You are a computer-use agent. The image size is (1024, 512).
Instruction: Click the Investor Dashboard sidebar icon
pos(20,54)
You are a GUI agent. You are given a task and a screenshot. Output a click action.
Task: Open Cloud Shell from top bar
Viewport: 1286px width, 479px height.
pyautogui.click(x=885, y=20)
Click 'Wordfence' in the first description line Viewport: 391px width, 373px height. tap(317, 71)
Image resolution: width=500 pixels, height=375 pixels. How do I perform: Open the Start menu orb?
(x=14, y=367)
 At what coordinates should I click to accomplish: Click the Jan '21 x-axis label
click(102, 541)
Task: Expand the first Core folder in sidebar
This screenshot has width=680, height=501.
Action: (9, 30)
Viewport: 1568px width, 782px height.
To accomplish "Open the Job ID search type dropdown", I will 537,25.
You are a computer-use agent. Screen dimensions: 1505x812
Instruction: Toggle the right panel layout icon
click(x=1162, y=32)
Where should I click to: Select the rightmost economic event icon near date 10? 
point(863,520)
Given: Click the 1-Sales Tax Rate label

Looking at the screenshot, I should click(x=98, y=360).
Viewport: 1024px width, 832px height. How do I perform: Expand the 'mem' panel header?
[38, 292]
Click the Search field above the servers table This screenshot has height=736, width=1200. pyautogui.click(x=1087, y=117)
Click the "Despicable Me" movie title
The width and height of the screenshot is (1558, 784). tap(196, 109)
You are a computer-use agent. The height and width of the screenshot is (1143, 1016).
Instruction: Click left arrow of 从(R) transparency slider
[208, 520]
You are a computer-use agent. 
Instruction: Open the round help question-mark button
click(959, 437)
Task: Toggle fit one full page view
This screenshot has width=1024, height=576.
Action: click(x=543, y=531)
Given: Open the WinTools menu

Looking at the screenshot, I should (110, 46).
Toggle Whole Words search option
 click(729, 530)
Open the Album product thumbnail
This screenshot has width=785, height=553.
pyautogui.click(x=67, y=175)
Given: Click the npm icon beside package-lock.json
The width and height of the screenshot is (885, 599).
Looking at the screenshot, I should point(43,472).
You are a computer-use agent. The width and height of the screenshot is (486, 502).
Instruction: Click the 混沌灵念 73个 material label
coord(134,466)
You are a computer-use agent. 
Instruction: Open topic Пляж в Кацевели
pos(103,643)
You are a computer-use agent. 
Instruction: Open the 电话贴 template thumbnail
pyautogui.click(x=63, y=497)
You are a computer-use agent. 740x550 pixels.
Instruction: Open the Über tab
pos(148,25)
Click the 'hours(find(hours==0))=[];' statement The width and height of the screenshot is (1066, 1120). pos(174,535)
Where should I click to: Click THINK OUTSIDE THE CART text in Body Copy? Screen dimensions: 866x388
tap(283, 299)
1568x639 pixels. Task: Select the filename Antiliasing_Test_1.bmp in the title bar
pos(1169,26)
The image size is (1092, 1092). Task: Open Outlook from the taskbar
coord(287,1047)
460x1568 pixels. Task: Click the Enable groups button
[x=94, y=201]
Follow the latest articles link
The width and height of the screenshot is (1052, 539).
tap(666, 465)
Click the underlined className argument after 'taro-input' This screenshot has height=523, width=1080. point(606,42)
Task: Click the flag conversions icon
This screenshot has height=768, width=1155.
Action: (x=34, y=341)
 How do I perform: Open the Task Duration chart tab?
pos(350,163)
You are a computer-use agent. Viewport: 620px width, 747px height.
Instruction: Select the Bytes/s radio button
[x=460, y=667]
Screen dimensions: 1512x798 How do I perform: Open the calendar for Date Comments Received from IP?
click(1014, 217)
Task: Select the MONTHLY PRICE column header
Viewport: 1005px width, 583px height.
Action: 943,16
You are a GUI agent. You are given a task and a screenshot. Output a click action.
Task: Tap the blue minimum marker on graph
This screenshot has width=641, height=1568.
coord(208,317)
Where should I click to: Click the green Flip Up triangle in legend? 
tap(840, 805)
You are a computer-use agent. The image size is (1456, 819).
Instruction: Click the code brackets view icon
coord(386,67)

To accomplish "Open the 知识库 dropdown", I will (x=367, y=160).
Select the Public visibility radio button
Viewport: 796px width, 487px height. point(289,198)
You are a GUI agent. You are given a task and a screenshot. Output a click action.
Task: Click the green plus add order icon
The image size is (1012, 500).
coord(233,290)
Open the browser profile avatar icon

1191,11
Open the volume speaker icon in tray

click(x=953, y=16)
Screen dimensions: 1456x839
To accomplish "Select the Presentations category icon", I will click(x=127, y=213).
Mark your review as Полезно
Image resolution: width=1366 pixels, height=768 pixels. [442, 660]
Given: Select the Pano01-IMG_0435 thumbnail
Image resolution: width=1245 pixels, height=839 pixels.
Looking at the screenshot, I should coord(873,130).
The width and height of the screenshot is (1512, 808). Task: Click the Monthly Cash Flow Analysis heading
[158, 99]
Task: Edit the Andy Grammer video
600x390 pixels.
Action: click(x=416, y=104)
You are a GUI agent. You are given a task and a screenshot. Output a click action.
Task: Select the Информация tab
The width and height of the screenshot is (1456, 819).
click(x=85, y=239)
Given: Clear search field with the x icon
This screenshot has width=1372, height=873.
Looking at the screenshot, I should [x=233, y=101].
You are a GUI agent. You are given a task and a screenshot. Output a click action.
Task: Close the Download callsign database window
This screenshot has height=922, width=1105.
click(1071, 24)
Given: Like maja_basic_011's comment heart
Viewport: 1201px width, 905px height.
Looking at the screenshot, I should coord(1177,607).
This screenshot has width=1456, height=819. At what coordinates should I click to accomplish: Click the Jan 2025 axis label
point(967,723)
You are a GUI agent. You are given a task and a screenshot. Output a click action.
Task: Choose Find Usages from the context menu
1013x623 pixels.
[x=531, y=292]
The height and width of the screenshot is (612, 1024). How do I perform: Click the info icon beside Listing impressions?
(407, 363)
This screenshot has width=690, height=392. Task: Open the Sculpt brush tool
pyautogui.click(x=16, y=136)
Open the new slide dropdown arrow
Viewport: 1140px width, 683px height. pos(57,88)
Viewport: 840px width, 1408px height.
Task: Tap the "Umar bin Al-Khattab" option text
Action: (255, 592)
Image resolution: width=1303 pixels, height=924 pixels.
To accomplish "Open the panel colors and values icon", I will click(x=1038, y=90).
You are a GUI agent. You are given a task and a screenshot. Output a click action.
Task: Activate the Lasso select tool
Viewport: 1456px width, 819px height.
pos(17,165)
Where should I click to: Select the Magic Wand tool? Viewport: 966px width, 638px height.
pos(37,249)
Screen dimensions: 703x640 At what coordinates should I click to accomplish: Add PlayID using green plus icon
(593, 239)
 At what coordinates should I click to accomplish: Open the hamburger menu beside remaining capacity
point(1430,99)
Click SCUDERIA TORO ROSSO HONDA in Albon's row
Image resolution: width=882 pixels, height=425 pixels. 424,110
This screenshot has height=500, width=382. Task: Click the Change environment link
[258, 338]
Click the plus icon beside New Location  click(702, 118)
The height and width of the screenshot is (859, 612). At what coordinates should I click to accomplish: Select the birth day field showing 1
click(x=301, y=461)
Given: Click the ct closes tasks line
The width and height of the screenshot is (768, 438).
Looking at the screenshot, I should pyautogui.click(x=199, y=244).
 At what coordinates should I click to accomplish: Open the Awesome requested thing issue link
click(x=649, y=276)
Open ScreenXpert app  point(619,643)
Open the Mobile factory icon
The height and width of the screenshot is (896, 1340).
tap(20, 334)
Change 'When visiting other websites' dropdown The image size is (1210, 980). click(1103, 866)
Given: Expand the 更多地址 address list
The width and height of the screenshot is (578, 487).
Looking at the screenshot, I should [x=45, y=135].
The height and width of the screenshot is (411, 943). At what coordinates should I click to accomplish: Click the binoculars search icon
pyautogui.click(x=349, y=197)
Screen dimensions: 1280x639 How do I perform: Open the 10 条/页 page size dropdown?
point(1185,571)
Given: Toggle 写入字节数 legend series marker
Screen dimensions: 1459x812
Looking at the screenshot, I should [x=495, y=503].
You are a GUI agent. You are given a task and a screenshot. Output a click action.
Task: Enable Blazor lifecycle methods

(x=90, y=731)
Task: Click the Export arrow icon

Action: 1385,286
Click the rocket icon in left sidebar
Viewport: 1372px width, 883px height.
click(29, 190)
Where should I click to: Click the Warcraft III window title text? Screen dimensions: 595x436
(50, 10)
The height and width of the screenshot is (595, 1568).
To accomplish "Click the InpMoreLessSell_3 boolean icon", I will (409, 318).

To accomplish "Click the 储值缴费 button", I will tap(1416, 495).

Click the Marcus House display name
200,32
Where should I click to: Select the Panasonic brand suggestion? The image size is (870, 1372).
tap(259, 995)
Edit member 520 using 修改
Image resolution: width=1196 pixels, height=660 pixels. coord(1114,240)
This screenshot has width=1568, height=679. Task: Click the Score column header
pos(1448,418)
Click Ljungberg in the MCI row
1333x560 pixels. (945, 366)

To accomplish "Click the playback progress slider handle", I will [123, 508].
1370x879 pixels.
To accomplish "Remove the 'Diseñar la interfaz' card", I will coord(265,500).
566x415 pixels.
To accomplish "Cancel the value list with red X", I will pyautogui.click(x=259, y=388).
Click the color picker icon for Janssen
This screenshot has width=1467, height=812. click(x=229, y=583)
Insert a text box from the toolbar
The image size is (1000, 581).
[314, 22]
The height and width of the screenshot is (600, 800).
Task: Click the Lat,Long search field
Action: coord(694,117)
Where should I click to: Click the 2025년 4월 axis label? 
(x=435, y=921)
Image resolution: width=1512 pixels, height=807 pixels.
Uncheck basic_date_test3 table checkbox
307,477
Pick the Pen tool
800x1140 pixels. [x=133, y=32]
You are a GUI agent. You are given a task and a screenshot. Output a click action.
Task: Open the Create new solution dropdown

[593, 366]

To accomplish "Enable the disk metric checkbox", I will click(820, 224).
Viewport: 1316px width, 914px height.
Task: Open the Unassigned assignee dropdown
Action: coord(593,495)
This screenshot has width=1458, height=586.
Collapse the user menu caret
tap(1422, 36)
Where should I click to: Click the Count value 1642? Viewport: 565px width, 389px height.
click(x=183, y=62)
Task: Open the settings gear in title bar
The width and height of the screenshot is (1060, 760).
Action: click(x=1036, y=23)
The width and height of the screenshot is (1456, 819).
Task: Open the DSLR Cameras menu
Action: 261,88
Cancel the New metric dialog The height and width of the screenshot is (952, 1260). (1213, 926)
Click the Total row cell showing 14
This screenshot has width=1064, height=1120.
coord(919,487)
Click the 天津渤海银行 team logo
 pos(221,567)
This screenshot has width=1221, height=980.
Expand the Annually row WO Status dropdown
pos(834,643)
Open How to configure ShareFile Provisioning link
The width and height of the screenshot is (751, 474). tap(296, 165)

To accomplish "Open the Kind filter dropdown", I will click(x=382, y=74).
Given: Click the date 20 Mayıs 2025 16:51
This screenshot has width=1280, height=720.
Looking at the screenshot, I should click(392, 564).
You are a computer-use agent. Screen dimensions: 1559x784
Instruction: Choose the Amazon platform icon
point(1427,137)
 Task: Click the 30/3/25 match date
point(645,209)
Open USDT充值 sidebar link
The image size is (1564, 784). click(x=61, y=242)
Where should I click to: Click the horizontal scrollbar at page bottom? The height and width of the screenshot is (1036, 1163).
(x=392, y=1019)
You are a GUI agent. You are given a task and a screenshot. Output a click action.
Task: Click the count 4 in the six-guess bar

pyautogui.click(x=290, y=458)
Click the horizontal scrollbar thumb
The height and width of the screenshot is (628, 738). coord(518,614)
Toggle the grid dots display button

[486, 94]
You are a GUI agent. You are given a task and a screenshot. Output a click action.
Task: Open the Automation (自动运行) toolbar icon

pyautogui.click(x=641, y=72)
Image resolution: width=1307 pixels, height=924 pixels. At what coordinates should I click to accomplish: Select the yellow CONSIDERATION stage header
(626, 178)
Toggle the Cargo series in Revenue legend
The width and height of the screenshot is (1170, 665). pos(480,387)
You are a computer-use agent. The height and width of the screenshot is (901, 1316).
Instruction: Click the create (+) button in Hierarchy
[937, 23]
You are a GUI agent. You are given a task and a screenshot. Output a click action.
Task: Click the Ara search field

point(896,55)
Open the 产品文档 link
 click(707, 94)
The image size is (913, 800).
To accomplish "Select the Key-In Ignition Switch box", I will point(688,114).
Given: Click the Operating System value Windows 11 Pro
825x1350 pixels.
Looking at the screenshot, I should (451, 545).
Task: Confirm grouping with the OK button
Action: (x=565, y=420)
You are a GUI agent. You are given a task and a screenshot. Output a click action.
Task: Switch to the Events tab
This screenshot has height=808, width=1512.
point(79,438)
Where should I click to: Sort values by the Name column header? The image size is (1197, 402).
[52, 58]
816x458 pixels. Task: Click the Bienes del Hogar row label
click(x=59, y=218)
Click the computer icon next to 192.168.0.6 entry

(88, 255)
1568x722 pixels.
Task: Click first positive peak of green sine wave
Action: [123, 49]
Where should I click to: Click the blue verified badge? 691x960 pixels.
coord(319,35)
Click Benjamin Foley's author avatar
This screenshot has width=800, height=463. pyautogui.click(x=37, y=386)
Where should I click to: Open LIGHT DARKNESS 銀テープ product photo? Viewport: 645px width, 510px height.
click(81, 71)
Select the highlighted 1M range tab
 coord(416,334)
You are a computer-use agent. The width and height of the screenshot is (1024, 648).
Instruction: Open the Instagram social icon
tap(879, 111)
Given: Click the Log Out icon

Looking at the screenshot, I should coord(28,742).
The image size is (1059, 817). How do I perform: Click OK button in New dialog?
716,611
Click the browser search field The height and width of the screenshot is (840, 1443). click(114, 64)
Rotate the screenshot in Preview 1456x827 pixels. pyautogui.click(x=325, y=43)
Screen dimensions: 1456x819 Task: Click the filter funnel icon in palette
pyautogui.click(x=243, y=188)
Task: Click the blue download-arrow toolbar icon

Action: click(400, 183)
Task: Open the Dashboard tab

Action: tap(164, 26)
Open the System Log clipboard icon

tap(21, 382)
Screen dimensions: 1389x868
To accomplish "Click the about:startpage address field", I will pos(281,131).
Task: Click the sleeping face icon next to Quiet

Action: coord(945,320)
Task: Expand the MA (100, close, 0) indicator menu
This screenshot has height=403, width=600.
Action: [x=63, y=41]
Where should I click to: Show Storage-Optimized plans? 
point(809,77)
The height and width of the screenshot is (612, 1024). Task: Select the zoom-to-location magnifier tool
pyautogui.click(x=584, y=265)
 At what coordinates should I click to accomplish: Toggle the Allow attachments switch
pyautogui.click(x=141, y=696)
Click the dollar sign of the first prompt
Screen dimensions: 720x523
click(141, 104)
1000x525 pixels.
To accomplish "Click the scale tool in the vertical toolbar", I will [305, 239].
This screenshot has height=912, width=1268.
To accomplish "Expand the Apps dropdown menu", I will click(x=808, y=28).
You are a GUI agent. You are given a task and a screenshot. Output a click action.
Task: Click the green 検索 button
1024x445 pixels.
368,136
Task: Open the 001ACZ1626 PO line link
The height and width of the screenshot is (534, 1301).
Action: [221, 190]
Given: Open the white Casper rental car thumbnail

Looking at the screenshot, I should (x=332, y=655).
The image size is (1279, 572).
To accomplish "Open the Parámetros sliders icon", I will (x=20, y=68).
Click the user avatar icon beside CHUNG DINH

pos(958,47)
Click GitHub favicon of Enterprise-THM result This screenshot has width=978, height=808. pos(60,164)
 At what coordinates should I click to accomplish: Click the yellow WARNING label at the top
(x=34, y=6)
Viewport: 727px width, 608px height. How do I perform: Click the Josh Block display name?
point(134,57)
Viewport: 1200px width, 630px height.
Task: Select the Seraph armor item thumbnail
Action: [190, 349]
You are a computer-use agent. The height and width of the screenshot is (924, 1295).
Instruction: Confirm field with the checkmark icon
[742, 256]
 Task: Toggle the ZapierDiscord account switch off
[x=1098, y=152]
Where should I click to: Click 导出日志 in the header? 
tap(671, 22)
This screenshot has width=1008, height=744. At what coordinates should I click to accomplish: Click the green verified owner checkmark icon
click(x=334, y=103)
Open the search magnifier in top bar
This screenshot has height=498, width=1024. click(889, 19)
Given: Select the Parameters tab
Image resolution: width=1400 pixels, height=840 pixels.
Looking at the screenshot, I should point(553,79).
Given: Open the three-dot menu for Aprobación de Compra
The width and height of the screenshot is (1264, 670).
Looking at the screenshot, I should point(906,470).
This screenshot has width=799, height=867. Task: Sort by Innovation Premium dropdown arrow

● ● ● ●

Exercise details → Return the records word for word, from the start through the line containing "Looking at the screenshot, I should click(x=98, y=360).", with both ends included.

Problem solution →
You are a computer-use agent. The image size is (1024, 512).
Instruction: Click the Investor Dashboard sidebar icon
pos(20,54)
You are a GUI agent. You are given a task and a screenshot. Output a click action.
Task: Open Cloud Shell from top bar
Viewport: 1286px width, 479px height.
pyautogui.click(x=885, y=20)
Click 'Wordfence' in the first description line Viewport: 391px width, 373px height. tap(317, 71)
Image resolution: width=500 pixels, height=375 pixels. How do I perform: Open the Start menu orb?
(x=14, y=367)
 At what coordinates should I click to accomplish: Click the Jan '21 x-axis label
click(102, 541)
Task: Expand the first Core folder in sidebar
This screenshot has width=680, height=501.
Action: (9, 30)
Viewport: 1568px width, 782px height.
To accomplish "Open the Job ID search type dropdown", I will 537,25.
You are a computer-use agent. Screen dimensions: 1505x812
Instruction: Toggle the right panel layout icon
click(x=1162, y=32)
Where should I click to: Select the rightmost economic event icon near date 10? 
point(863,520)
Given: Click the 1-Sales Tax Rate label

Looking at the screenshot, I should click(x=98, y=360).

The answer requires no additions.